Data extracted from a collection
○ ○ ○ ○ ○
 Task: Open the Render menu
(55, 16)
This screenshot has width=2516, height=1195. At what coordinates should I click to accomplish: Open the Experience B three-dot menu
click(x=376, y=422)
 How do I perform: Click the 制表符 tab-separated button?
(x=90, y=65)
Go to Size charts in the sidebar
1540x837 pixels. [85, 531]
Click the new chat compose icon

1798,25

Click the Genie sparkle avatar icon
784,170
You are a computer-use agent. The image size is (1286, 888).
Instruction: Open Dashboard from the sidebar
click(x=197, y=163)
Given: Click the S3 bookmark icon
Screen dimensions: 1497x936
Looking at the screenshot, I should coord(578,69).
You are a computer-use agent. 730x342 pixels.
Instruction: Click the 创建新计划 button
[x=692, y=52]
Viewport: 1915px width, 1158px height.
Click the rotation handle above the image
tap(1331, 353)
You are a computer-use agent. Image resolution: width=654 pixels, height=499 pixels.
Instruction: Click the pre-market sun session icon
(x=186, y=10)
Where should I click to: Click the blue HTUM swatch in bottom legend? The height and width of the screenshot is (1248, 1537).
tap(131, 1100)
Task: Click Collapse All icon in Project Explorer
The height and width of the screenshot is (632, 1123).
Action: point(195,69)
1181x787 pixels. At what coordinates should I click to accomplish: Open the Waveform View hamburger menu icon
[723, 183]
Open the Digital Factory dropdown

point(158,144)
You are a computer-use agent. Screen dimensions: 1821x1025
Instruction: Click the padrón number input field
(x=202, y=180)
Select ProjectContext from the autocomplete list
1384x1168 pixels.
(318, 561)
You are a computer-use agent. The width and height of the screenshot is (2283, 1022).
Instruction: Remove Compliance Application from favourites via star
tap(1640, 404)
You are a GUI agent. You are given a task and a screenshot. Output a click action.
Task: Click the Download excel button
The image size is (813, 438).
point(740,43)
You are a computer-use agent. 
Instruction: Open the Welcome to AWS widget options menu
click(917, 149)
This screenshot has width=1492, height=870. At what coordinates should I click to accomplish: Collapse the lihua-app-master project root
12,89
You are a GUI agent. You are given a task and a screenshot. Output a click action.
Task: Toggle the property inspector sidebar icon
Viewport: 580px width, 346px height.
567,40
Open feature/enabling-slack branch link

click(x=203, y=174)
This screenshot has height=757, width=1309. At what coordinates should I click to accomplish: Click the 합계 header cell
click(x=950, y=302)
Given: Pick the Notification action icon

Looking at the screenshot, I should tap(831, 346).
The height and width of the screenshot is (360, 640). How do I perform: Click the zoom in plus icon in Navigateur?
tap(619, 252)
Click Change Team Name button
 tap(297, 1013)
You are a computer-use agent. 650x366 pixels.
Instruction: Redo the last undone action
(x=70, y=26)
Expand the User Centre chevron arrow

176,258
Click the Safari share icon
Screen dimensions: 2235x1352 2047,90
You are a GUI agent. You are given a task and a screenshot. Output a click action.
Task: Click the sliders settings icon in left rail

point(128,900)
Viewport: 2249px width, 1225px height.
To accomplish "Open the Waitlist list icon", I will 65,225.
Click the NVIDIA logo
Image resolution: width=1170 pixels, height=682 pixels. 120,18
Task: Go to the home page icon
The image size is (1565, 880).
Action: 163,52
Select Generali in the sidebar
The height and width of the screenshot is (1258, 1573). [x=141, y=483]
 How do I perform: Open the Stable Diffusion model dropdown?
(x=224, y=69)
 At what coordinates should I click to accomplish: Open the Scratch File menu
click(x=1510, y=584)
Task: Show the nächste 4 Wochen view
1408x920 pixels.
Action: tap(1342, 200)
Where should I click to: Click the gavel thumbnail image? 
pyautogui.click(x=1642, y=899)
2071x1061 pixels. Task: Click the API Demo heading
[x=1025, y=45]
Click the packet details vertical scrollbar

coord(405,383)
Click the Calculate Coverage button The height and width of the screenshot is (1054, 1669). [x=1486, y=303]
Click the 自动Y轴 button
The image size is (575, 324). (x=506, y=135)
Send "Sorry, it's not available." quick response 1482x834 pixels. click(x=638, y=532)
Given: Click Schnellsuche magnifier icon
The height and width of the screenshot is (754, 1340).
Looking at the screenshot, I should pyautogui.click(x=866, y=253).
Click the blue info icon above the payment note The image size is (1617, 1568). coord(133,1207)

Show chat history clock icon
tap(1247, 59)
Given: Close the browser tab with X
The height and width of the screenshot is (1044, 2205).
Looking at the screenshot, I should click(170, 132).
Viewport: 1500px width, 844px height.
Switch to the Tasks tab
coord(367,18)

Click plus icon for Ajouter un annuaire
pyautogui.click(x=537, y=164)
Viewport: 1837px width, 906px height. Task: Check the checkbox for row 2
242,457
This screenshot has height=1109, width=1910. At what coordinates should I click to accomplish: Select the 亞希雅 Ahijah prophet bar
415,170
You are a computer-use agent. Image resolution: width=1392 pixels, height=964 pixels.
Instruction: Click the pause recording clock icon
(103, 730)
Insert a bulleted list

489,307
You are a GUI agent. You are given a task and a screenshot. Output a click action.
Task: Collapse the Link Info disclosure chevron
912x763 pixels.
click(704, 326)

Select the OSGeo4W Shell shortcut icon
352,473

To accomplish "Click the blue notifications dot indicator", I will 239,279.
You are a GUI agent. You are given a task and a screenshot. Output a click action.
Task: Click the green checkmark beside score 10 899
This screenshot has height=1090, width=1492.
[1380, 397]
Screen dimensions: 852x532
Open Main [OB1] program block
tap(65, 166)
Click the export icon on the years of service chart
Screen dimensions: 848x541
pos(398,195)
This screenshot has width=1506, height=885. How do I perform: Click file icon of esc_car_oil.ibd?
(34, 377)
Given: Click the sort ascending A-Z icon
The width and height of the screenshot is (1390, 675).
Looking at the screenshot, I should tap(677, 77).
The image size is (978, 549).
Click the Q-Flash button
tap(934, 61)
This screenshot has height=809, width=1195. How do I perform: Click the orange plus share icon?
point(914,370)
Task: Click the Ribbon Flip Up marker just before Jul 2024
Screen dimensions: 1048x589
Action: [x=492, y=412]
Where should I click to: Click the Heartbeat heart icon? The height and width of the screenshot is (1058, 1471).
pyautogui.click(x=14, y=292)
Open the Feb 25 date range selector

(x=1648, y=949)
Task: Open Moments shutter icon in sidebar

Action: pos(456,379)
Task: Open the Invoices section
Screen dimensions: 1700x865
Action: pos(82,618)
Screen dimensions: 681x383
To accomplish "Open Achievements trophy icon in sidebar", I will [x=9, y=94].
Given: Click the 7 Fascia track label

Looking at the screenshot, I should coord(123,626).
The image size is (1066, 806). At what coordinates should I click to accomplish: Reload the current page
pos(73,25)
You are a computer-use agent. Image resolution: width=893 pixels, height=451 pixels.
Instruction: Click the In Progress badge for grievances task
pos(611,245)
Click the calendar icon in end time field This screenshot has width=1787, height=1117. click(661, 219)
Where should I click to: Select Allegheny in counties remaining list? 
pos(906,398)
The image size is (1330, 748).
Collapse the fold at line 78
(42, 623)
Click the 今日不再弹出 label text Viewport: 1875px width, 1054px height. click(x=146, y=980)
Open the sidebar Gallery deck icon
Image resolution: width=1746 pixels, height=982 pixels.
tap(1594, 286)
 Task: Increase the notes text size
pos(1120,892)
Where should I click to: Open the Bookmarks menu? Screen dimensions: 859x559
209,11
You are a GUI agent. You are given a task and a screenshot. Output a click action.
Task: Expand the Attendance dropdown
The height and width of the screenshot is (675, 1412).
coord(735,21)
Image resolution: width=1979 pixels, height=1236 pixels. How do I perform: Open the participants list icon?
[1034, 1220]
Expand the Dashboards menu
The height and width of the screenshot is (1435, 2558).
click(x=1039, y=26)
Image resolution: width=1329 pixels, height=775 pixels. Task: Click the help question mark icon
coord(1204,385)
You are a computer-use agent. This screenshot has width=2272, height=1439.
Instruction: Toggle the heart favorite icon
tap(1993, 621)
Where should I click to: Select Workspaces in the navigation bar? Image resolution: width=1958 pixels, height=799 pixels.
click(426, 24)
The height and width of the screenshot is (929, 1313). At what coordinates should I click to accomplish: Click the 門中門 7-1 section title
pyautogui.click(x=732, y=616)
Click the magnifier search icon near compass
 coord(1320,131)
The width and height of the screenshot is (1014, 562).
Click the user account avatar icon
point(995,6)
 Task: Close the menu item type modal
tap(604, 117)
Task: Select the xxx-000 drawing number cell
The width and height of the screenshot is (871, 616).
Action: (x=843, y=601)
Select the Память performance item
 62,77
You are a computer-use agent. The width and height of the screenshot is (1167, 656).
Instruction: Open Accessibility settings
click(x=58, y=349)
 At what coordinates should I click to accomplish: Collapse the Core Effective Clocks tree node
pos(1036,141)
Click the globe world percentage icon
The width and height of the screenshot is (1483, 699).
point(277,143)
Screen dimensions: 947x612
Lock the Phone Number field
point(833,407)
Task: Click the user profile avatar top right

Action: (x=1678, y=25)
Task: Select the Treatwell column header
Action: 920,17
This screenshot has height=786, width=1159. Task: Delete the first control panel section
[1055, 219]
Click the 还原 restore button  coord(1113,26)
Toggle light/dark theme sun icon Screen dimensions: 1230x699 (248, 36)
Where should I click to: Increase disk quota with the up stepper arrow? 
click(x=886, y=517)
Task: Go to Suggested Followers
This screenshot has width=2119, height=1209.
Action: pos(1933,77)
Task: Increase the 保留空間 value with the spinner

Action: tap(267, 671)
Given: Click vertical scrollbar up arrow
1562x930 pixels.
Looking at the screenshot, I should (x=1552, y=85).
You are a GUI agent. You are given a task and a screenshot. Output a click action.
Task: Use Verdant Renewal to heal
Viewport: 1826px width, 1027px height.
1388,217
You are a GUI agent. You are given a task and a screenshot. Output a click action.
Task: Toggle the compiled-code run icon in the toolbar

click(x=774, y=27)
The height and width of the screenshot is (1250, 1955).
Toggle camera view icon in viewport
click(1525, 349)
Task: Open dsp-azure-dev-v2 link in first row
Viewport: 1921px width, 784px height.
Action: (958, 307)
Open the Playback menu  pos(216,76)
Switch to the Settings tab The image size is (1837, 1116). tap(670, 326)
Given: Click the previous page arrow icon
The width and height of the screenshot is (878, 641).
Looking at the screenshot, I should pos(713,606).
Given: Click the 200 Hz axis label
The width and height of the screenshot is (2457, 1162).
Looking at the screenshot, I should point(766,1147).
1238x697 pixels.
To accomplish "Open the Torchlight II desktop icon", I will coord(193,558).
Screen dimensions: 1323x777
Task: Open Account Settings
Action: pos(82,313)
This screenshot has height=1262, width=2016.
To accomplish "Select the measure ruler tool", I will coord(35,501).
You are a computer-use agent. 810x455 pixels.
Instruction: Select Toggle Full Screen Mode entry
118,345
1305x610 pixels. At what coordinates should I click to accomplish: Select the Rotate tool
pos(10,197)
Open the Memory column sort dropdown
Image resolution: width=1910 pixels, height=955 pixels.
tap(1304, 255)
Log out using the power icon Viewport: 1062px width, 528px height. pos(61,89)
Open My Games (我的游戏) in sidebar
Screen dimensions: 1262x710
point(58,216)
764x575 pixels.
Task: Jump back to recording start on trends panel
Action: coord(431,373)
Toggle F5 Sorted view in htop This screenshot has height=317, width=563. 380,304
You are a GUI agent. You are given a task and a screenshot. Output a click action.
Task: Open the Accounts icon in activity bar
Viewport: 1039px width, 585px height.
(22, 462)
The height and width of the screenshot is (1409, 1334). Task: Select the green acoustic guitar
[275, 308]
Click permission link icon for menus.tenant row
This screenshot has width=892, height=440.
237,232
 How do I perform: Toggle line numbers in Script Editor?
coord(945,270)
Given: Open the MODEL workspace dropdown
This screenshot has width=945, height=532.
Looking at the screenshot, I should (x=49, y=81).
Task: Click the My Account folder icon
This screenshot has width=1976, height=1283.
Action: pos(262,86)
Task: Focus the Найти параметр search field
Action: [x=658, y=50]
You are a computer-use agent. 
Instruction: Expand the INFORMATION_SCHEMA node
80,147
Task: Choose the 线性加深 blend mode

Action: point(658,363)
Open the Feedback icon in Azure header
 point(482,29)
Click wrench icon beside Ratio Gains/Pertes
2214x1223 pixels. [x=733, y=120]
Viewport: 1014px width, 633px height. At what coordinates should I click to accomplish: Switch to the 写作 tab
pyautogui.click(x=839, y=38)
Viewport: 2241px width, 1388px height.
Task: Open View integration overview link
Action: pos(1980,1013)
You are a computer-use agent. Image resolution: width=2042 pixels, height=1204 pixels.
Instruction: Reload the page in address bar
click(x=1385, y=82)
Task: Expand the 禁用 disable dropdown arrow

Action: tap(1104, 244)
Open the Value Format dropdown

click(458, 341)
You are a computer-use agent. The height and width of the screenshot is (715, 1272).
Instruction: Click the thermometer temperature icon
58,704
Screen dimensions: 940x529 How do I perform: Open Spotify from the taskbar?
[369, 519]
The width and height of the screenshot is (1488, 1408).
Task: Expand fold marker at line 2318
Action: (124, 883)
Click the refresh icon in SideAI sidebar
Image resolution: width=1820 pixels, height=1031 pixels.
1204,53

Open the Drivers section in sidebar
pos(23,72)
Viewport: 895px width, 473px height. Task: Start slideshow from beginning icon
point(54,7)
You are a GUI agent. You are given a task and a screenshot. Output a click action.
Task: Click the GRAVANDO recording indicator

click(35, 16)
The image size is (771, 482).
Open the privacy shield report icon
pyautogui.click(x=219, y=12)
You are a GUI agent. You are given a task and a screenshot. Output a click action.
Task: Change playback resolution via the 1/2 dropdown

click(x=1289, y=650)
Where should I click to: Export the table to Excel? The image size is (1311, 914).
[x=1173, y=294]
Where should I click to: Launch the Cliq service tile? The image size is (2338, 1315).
○ ○ ○ ○ ○
» **Task goal**: Quote only the lines from the one containing "Click the refresh icon in SideAI sidebar" through the final line of the records, with both ends included.

» **Reply to the exercise**:
Click the refresh icon in SideAI sidebar
Image resolution: width=1820 pixels, height=1031 pixels.
1204,53

Open the Drivers section in sidebar
pos(23,72)
Viewport: 895px width, 473px height. Task: Start slideshow from beginning icon
point(54,7)
You are a GUI agent. You are given a task and a screenshot. Output a click action.
Task: Click the GRAVANDO recording indicator

click(35, 16)
The image size is (771, 482).
Open the privacy shield report icon
pyautogui.click(x=219, y=12)
You are a GUI agent. You are given a task and a screenshot. Output a click action.
Task: Change playback resolution via the 1/2 dropdown

click(x=1289, y=650)
Where should I click to: Export the table to Excel? The image size is (1311, 914).
[x=1173, y=294]
Where should I click to: Launch the Cliq service tile? The image size is (2338, 1315).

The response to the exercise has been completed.